The commander of Iran’s Revolutionary Guard has said the shooting down of a US drone has sent “a clear message” to America.

General Hossein Salami also said Iran “does not have any intention for war with any country, but we are ready for war”.

His speech was carried live on Iranian state television, shortly after US and Iranian officials acknowledged the drone had been brought down.

Iranian supreme leader
The Revolutionary Guard answers to the supreme leader Ayatollah Ali Khamenei (Office of the Iranian supreme leader/AP)

Tehran says the drone was shot down over Iranian airspace, while US officials say the incident took place over the Strait of Hormuz, in international airspace.

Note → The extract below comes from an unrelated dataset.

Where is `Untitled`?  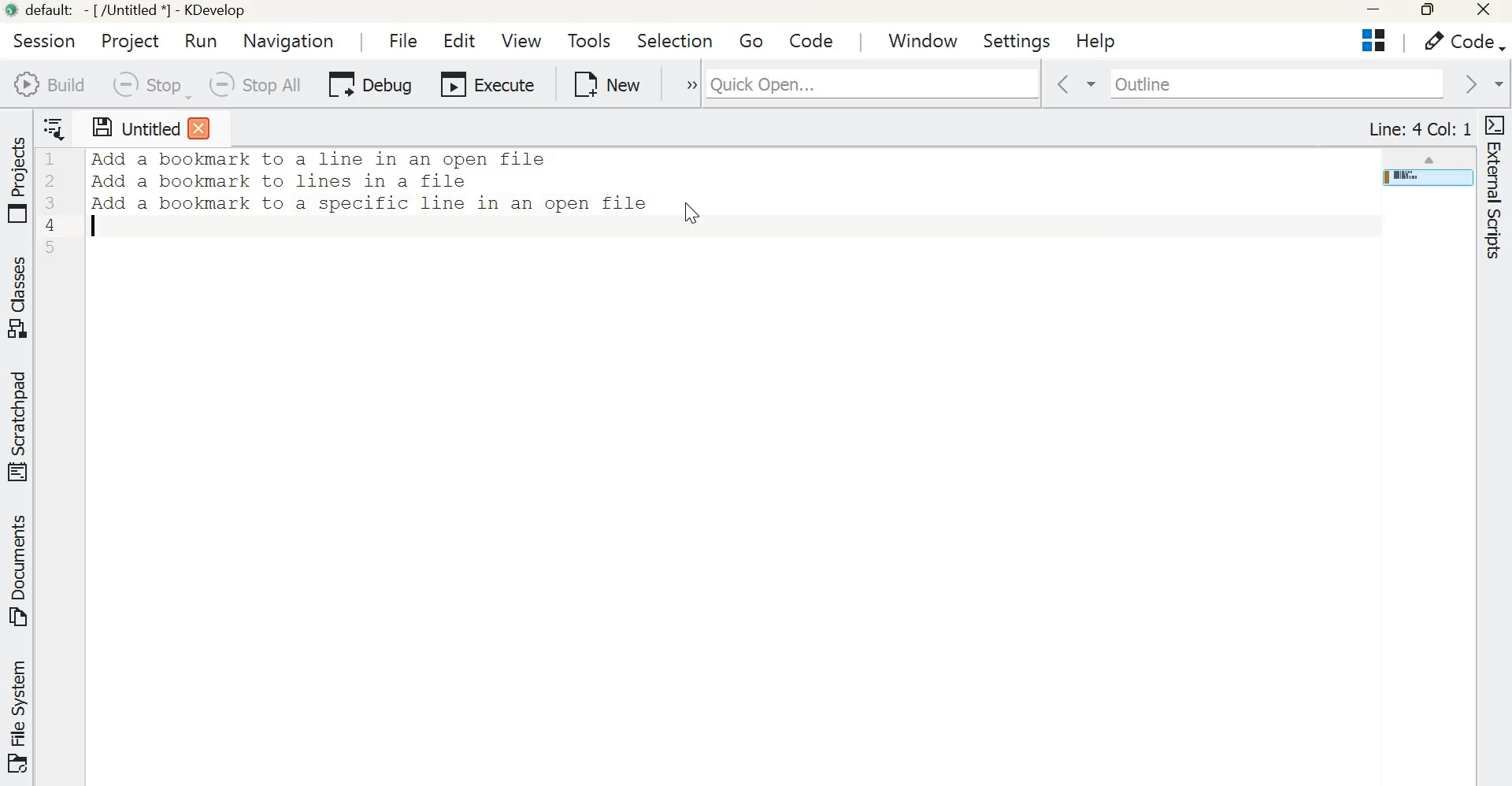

The Revolutionary Guard said that the aircraft was hit as it entered Iranian territory near the Kouhmobarak district in southern Iran’s Hormozgan province. Kouhmobarak is some 750 miles south-east of Tehran and close to the Strait of Hormuz.

Iran’s state-run IRNA news agency, citing the Guard, identified the drone as an RQ-4 Global Hawk. However, the US Navy also flies a variant that looks similar called the MQ-4C Triton.

Persian Gulf Tensions
Sailors stand on deck above a hole the US Navy says was made by a limpet mine on the damaged Panama-flagged, Japanese owned oil tanker Kokuka Courageous, anchored off Fujairah in the UAE (AP)

US officials said the Iranians fired a surface-to-air missile, striking the American drone. They said the incident happened over the Strait of Hormuz, the narrow mouth of the Persian Gulf through which 20% of all global oil moves through.

Previously, the US military alleged that Iran had fired a missile at another drone last week that was responding to the attack on two oil tankers near the Gulf of Oman.

The US blames Iran for the attack on the ships, although Tehran denies it was involved.

The attacks come against the backdrop of heightened tensions between the US and Iran following US president Donald Trump’s decision to withdraw from Tehran’s nuclear deal a year ago.

The White House separately said it was aware of reports of a missile strike on Saudi Arabia amid a campaign targeting the kingdom by Yemen’s Iranian-allied Houthi rebels.

Iran recently quadrupled its production of low-enriched uranium and threatened to boost its enrichment closer to weapons-grade levels, in a bid to pressure Europe for new terms to the 2015 nuclear deal.

Persian Gulf Tensions Shipping Risks
An oil tanker on fire in the sea of Oman amid a number of mysterious attacks on vessels in the Persian Gulf (AP)

In recent weeks, the US has sent an aircraft carrier to the Middle East and deployed additional troops to the tens of thousands already in the region.

From Yemen, the Houthis have launched bomb-laden drones into neighbouring Saudi Arabia.

All this has raised fears that a miscalculation or further rise in tensions could push the US and Iran into an open conflict, some 40 years after Tehran’s Islamic Revolution.

Thursday’s drone incident marks the first direct Iranian-claimed attack on the US amid the crisis.

Gen Salami, speaking to a crowd in the western city of Sanandaj, described the American drone as “violating our national security border”.

He said: “Borders are our red line. Any enemy that violates the borders will be annihilated.”

Iran has claimed to have shot down American drones in the past.

In the most famous incident, Iran seized an RQ-170 Sentinel in December 2011 flown by the CIA to monitor Iranian nuclear sites after it entered Iranian airspace from neighbouring Afghanistan.

The Iranians later reverse-engineered the drone to create their own variants.